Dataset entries
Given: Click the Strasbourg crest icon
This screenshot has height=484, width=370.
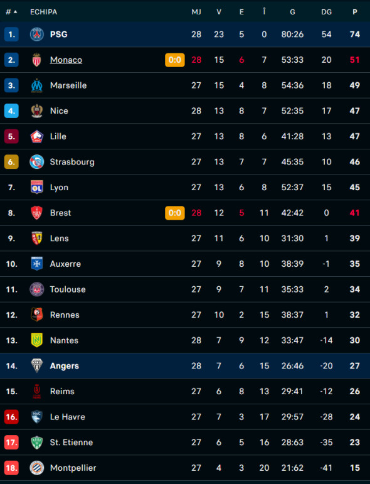Looking at the screenshot, I should pyautogui.click(x=37, y=162).
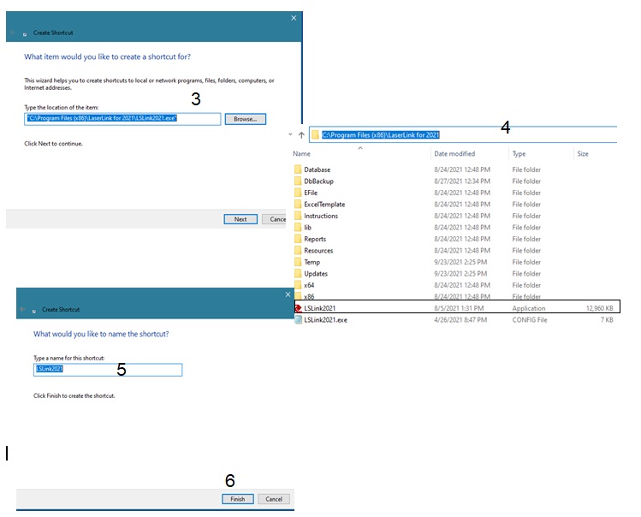Viewport: 641px width, 517px height.
Task: Go up one folder level arrow
Action: 301,135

**What is needed:** Transcribe every record above in full. Pictures stay out of the copy.

**Response to the task:**
Given: Click the Strasbourg crest icon
This screenshot has height=484, width=370.
Looking at the screenshot, I should pyautogui.click(x=37, y=162).
Viewport: 641px width, 517px height.
Task: Go up one folder level arrow
Action: 301,135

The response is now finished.